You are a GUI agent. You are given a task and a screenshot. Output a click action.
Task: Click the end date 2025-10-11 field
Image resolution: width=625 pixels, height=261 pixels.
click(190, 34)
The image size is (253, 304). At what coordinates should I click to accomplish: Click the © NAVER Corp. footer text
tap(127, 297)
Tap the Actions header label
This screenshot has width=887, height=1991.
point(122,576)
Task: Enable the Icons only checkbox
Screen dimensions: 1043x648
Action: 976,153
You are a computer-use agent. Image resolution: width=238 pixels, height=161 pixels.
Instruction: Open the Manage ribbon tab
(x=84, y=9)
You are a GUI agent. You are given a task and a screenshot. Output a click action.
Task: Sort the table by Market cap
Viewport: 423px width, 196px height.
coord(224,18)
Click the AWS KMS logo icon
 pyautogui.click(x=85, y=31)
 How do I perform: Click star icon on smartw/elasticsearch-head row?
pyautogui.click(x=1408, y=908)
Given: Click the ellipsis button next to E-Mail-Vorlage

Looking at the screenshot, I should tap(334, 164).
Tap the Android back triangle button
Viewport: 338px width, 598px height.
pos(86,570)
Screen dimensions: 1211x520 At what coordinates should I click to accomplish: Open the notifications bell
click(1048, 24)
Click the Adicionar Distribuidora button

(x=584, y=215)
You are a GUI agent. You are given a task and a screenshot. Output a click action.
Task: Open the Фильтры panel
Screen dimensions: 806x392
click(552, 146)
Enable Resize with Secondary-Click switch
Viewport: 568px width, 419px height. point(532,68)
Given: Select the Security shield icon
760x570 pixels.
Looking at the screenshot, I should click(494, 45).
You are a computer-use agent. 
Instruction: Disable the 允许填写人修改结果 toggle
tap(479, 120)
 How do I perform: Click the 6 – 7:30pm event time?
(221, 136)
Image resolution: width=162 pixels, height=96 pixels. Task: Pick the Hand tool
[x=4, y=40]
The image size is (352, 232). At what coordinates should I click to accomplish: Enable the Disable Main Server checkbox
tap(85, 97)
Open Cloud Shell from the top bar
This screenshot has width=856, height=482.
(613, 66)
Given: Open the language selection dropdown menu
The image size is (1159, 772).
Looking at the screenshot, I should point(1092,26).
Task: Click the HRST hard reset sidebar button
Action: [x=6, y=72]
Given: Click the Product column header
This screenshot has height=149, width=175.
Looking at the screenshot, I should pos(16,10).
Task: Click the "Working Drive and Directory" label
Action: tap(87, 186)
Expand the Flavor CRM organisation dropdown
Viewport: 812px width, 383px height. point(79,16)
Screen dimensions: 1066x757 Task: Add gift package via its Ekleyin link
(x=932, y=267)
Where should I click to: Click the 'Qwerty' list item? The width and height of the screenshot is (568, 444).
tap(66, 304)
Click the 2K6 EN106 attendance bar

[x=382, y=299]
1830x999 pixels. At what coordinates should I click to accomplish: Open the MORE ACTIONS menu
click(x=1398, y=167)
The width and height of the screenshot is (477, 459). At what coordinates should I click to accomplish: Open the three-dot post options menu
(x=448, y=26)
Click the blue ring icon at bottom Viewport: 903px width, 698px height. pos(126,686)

- - - - - - -

#### WRITTEN EXERCISE
Rewrite all of the material above, replacing the phrase "Screen dimensions" with "Screen size" everywhere it occurs and leaving everything else unchanged.

#### OUTPUT
You are a GUI agent. You are given a task and a screenshot. Output a click action.
Task: Click the end date 2025-10-11 field
Image resolution: width=625 pixels, height=261 pixels.
click(190, 34)
The image size is (253, 304). At what coordinates should I click to accomplish: Click the © NAVER Corp. footer text
tap(127, 297)
Tap the Actions header label
This screenshot has width=887, height=1991.
point(122,576)
Task: Enable the Icons only checkbox
Screen size: 1043x648
Action: 976,153
You are a computer-use agent. Image resolution: width=238 pixels, height=161 pixels.
Instruction: Open the Manage ribbon tab
(x=84, y=9)
You are a GUI agent. You are given a task and a screenshot. Output a click action.
Task: Sort the table by Market cap
Viewport: 423px width, 196px height.
coord(224,18)
Click the AWS KMS logo icon
 pyautogui.click(x=85, y=31)
 How do I perform: Click star icon on smartw/elasticsearch-head row?
pyautogui.click(x=1408, y=908)
Given: Click the ellipsis button next to E-Mail-Vorlage

Looking at the screenshot, I should tap(334, 164).
Tap the Android back triangle button
Viewport: 338px width, 598px height.
pos(86,570)
Screen size: 1211x520 At what coordinates should I click to accomplish: Open the notifications bell
click(1048, 24)
Click the Adicionar Distribuidora button

(x=584, y=215)
You are a GUI agent. You are given a task and a screenshot. Output a click action.
Task: Open the Фильтры panel
Screen size: 806x392
click(552, 146)
Enable Resize with Secondary-Click switch
Viewport: 568px width, 419px height. point(532,68)
Given: Select the Security shield icon
760x570 pixels.
Looking at the screenshot, I should click(494, 45).
You are a computer-use agent. 
Instruction: Disable the 允许填写人修改结果 toggle
tap(479, 120)
 How do I perform: Click the 6 – 7:30pm event time?
(221, 136)
Image resolution: width=162 pixels, height=96 pixels. Task: Pick the Hand tool
[x=4, y=40]
The image size is (352, 232). At what coordinates should I click to accomplish: Enable the Disable Main Server checkbox
tap(85, 97)
Open Cloud Shell from the top bar
This screenshot has width=856, height=482.
(613, 66)
Given: Open the language selection dropdown menu
The image size is (1159, 772).
Looking at the screenshot, I should point(1092,26).
Task: Click the HRST hard reset sidebar button
Action: [x=6, y=72]
Given: Click the Product column header
This screenshot has height=149, width=175.
Looking at the screenshot, I should pos(16,10).
Task: Click the "Working Drive and Directory" label
Action: tap(87, 186)
Expand the Flavor CRM organisation dropdown
Viewport: 812px width, 383px height. point(79,16)
Screen size: 1066x757 Task: Add gift package via its Ekleyin link
(x=932, y=267)
Where should I click to: Click the 'Qwerty' list item? The width and height of the screenshot is (568, 444).
tap(66, 304)
Click the 2K6 EN106 attendance bar

[x=382, y=299]
1830x999 pixels. At what coordinates should I click to accomplish: Open the MORE ACTIONS menu
click(x=1398, y=167)
The width and height of the screenshot is (477, 459). At what coordinates should I click to accomplish: Open the three-dot post options menu
(x=448, y=26)
Click the blue ring icon at bottom Viewport: 903px width, 698px height. pos(126,686)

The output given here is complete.